Bar na Górce

W dawnych czasach karczmy pełniły różne funkcje – były miejscem spotkań i zabaw miejscowej ludności, tam można było dobrze zjeść i napić się oraz odpocząć w czasie dłuższej podróży. Przy starej drodze handlowej z Rybnika do Gliwic istniały karczmy w Wielopolu, Golejowie, Ochojcu i Wilczy Dolnej. Karczmarze musieli uzyskać zgodę do tzw. „wyszynku” od zasadźcy ( sołtysa lub wójta ) i dzierżawili karczmy za rocznym czynszem. W XIX wieku nasilił się napływ Żydów na Górny Śląsk z terenu Królestwa Polskiego, którzy zaczęli organizować gorzelnie w większych miejscowościach, a karczmy w każdej. Historyk Ludwik Musioł w „Monografii historycznej Wilczy” wydanej w 1970 r. wymienia następujących karczmarzy dzierżawiących karczmę w Wilczy Dolnej: Franciszka Wantulika – siodłaka  na 100 morgach (była to morga pruska mała, która posiadała powierzchnię ok. 0.25 ha) w 1821 r., Kaspara Ludwiga w 1857r. i Jana Rybarza w 1867 r. (siodłakiem był chłop prowadzący własne gospodarstwo rolne).  Rodzina Rybarsch zwana potocznie przez miejscowych Ryborzami figuruje w kartotece genealogicznej „Genetyka.

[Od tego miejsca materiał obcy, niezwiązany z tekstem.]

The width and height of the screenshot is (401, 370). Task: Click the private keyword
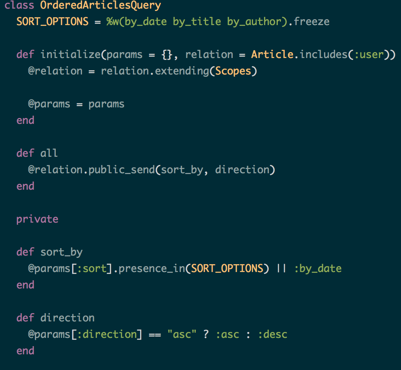[x=37, y=219]
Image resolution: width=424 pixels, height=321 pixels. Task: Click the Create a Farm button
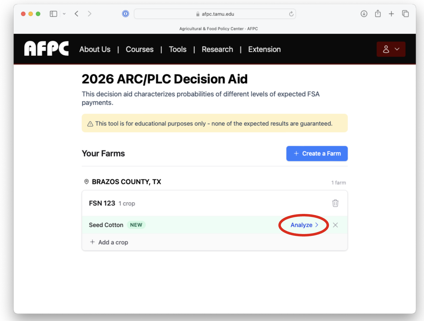coord(317,153)
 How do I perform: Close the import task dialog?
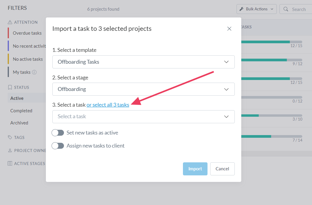point(229,29)
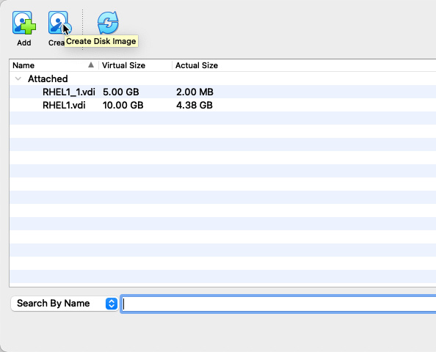436x352 pixels.
Task: Click the blue stepper arrows on the search type selector
Action: [112, 304]
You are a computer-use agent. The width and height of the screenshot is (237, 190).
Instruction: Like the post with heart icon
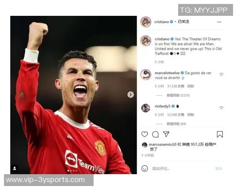[145, 134]
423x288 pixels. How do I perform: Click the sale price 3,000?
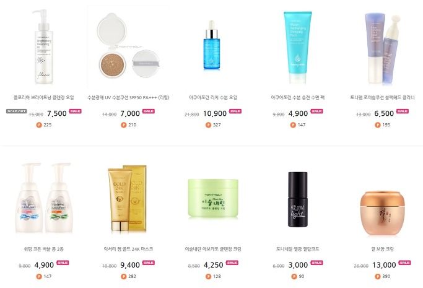click(298, 265)
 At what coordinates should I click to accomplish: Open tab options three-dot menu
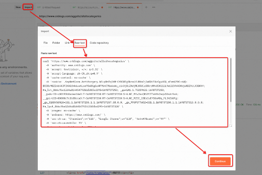153,7
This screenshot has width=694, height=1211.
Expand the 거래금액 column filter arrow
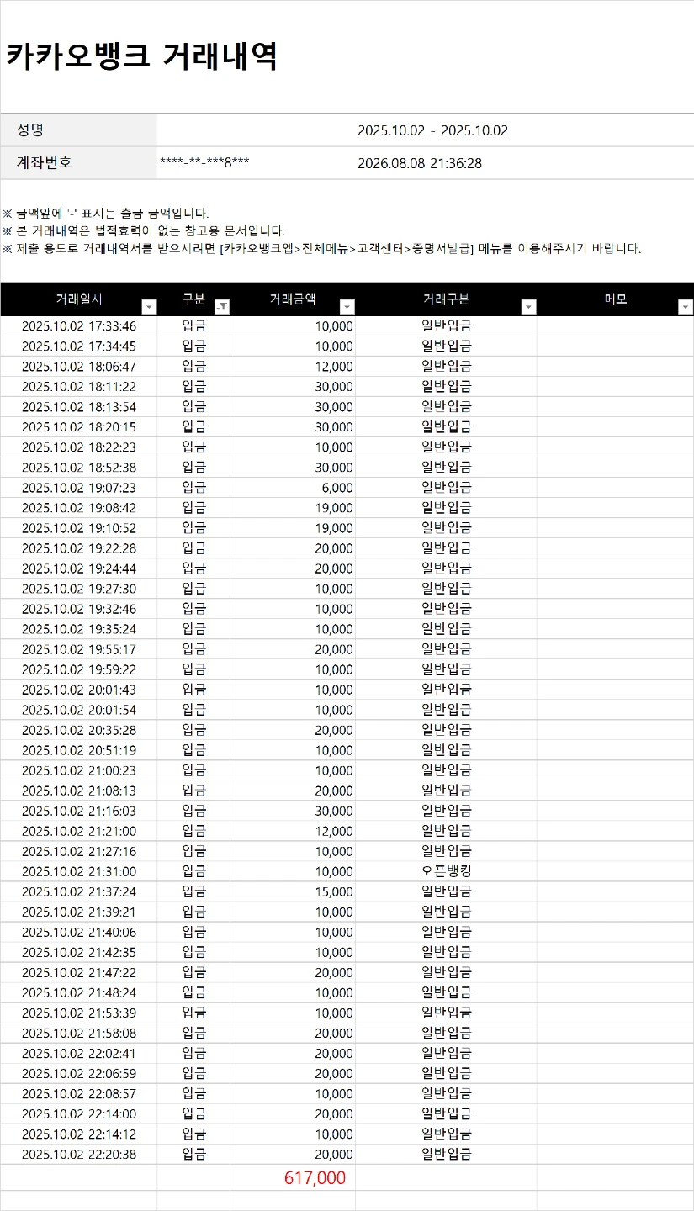(x=347, y=307)
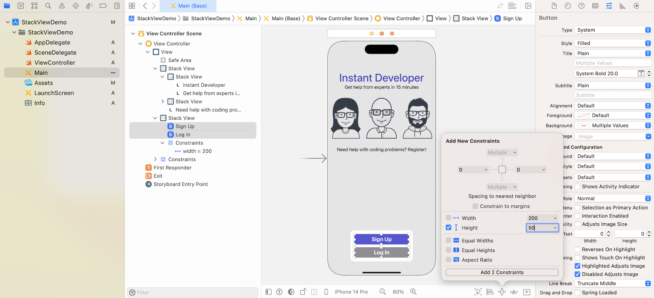Select ViewController file in project navigator
The width and height of the screenshot is (654, 298).
click(x=55, y=63)
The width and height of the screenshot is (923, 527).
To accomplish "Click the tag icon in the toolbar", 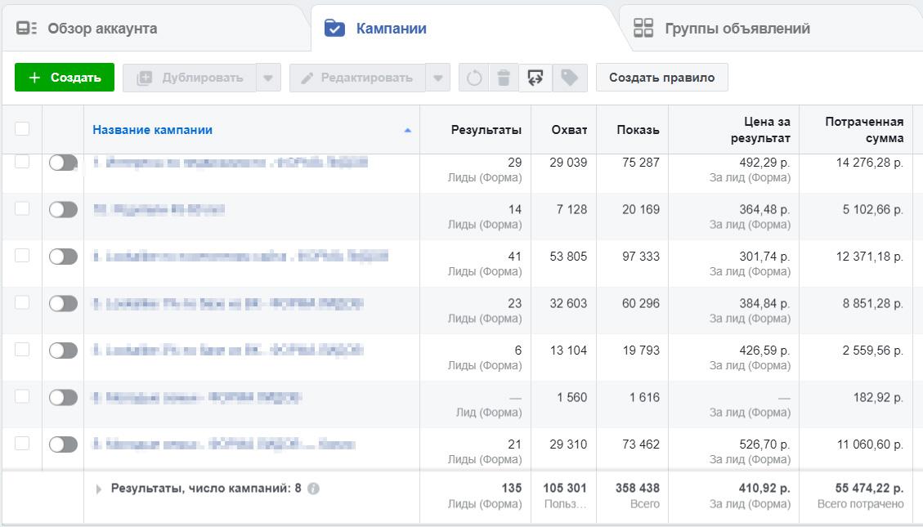I will point(568,78).
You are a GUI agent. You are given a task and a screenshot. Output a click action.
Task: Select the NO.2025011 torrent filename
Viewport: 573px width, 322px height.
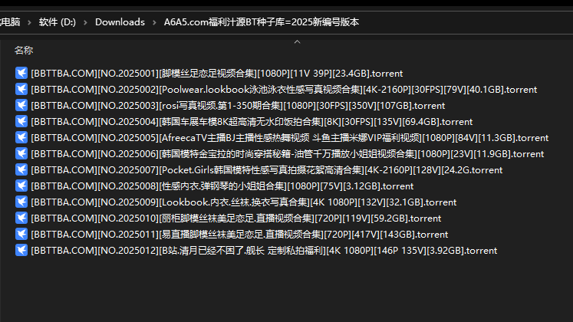[x=239, y=235]
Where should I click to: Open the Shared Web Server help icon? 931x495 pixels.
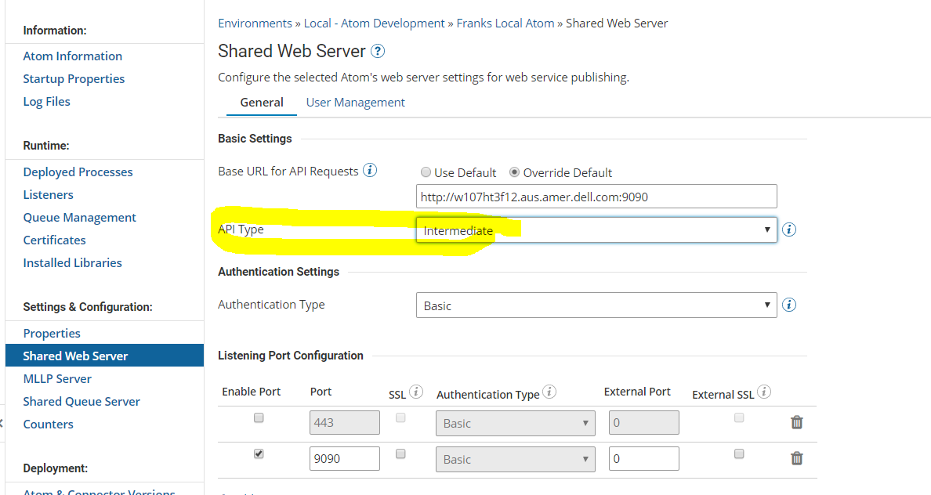click(x=378, y=51)
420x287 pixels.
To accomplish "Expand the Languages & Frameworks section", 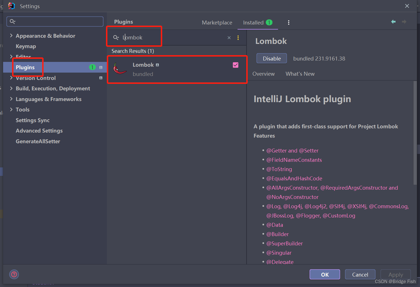I will pyautogui.click(x=11, y=99).
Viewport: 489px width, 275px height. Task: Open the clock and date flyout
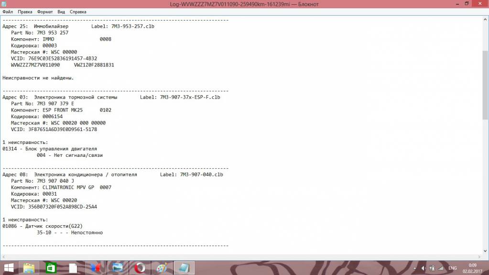coord(472,268)
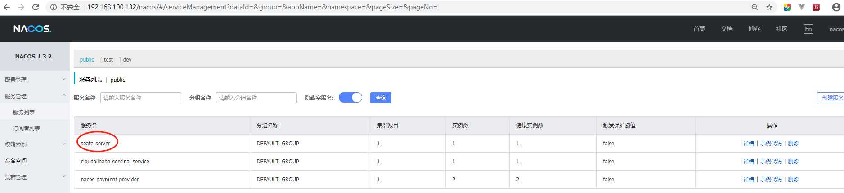The width and height of the screenshot is (844, 193).
Task: Open 详情 for seata-server service
Action: point(749,144)
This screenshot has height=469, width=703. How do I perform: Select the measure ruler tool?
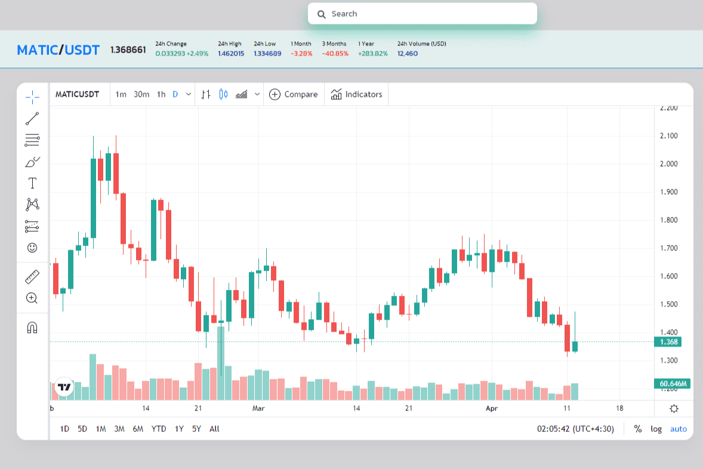point(32,275)
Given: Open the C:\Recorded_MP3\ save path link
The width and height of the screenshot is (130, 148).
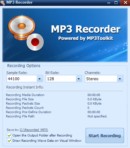Looking at the screenshot, I should [34, 130].
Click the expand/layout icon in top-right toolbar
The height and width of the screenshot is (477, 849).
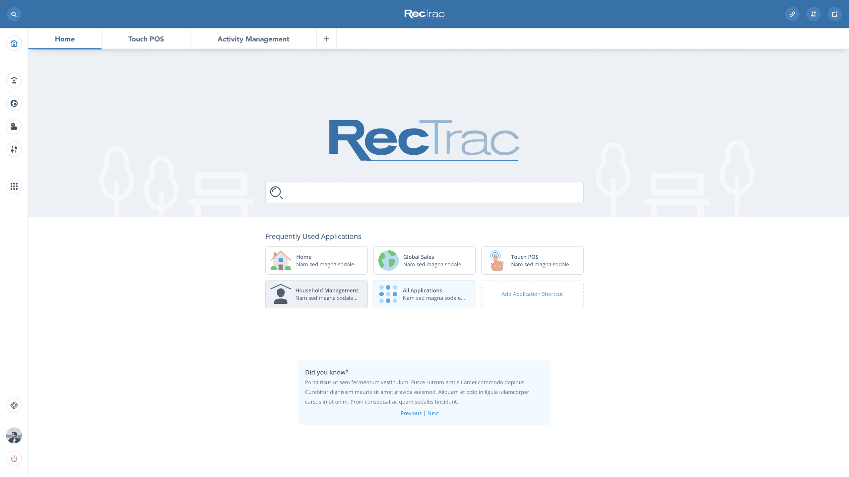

Genealodzy. PL”- bazie urodzeń, małżeństw i zgonów parafii Pilchowice (Wilczy Dolnej i Szczygłowic, które wówczas również należały do parafii Pilchowice). Następcą karczmarza Jana Rybarscha został Christian Rybarsch ur. 26.04.1848 r., który prowadził karczmę wraz z małżonką Paulą Rybarsch z domu Edelman, urodzoną 7.01.1864 r. W dniu 7 grudnia 1912 r. umiera karczmarz Christian, a w czasie I wojny światowej w 1915 r. ginie na froncie syn Wilhelm. Wdowa prowadzi jeszcze przez jakiś czas karczmę, lecz w październiku 1919 r. w „Nowinach Raciborskich” zapisano – „Mleczarz karczmarzem – Dolna Wilcza w Rybnickiem. Karczmę tutejszej wdowy Rybarzowej nabył za 150.000 marek właściciel mleczarni R. Gromnica”. Karczma owa była wybudowana na przełomie XIX i XX w. z wilczańskiej cegły.  Grób Pauli i Christiana Rybarsch znajduje się na końcu pilchowickiego cmentarza w lewym rogu (prawdopodobnie z powodu wyznawania przez nich innej wiary niż katolicka i żydowskiego pochodzenia małżonki o nazwisku Edelman). Grób jest trochę zaniedbany i wymaga remontu.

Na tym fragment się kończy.